## Task to carry out
Edit the records from the line with "Collapse the method" to the line with "click(87, 29)", both included, replacing "overflow menu" with "more options menu" and keeping everything else the same. Return only those lines.

[Records of target coordinates]
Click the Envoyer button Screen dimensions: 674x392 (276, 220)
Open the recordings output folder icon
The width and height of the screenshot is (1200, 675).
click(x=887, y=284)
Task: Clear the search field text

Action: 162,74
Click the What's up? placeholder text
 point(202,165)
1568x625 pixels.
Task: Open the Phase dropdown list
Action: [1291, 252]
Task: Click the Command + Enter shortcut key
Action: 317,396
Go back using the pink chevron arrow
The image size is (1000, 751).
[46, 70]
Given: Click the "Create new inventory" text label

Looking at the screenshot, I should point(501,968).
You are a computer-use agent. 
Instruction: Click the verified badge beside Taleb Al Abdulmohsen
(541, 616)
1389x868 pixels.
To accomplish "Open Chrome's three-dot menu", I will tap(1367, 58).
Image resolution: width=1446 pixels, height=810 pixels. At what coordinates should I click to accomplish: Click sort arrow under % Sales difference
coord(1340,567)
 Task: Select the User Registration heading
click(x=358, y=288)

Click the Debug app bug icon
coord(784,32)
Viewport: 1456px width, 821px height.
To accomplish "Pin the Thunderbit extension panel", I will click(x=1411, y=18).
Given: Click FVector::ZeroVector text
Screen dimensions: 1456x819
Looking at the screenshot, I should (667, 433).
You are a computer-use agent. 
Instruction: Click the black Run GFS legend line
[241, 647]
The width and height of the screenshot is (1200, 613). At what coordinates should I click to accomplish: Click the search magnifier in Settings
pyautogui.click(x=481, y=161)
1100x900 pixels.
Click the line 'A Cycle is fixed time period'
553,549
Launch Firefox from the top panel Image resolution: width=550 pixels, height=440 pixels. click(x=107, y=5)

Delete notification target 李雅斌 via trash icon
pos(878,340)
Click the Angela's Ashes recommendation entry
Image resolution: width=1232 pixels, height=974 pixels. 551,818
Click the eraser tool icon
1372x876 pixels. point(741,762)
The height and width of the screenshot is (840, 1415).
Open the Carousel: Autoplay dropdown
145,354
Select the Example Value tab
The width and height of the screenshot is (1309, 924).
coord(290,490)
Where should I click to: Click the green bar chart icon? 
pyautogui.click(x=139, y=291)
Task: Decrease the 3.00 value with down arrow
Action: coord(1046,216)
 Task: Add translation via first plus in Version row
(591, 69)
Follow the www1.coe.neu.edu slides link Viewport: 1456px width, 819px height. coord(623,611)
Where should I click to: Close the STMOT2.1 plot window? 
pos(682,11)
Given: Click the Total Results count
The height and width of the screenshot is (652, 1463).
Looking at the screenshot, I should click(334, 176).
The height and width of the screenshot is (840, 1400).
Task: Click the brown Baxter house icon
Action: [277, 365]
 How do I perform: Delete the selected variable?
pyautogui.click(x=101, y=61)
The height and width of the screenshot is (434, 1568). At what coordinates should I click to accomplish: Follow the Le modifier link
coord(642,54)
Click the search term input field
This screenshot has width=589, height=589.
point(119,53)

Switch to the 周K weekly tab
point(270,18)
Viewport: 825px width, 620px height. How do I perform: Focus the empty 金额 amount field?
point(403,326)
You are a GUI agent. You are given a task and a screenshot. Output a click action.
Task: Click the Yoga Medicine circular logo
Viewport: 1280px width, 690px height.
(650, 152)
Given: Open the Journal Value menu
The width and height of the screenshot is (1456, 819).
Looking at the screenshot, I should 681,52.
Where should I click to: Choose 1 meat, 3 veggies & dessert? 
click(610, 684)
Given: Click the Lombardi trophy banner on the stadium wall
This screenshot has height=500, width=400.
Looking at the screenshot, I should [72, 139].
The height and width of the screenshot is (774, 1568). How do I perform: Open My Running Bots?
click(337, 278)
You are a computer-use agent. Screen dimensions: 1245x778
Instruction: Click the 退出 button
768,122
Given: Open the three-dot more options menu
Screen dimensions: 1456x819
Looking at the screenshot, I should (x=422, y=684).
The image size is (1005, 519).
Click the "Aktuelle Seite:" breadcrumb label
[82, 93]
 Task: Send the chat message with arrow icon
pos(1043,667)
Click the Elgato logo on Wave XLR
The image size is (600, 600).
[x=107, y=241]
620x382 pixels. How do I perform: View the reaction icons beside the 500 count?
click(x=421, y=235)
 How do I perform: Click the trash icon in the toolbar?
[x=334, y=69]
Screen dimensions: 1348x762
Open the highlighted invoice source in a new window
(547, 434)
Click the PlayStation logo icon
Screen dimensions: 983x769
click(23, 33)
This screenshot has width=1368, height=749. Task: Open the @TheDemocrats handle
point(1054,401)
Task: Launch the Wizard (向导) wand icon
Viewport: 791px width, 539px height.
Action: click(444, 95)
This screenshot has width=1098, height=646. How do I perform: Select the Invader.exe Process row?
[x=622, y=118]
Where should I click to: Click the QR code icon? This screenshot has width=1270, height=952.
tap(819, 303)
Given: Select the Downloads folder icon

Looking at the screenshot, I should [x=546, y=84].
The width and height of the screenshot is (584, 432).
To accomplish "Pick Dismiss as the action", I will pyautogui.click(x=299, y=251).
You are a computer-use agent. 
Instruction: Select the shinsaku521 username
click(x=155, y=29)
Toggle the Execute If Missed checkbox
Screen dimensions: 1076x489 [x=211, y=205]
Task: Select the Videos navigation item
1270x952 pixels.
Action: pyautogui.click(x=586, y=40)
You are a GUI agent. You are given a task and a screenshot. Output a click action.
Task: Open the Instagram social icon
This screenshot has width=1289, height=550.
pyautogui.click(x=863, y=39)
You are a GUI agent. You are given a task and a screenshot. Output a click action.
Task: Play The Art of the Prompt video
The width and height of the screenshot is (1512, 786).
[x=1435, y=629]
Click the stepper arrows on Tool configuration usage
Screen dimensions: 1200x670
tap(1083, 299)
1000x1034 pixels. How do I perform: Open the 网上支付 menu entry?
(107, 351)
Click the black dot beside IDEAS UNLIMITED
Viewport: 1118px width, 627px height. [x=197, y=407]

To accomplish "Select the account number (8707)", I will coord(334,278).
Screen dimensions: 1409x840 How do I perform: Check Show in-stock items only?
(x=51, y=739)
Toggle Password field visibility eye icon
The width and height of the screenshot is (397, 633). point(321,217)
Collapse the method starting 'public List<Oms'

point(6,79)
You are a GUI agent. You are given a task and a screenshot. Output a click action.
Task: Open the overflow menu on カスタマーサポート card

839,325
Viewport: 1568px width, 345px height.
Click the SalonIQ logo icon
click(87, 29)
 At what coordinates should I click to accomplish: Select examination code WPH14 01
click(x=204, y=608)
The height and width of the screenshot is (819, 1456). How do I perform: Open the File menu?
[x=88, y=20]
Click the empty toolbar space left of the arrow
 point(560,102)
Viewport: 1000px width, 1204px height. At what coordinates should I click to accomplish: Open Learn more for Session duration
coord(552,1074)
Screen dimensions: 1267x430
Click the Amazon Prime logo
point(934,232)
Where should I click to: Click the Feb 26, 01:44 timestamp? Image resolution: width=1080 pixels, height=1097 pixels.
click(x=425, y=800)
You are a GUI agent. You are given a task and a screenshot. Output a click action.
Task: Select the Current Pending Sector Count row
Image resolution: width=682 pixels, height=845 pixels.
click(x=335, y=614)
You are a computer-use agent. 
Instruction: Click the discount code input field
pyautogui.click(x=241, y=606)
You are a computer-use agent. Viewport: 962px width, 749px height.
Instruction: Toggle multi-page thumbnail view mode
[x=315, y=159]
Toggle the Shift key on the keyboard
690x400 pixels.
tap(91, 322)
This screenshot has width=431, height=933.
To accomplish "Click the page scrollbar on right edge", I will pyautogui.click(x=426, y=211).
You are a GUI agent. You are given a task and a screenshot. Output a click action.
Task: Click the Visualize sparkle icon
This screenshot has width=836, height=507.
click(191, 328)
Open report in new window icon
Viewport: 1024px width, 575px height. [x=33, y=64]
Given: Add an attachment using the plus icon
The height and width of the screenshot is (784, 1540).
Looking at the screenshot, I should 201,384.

## Solution for this task
Collapse the method starting 'public List<Oms'

point(6,79)
You are a GUI agent. You are given a task and a screenshot. Output a click action.
Task: Open the more options menu on カスタマーサポート card

839,325
Viewport: 1568px width, 345px height.
Click the SalonIQ logo icon
click(87, 29)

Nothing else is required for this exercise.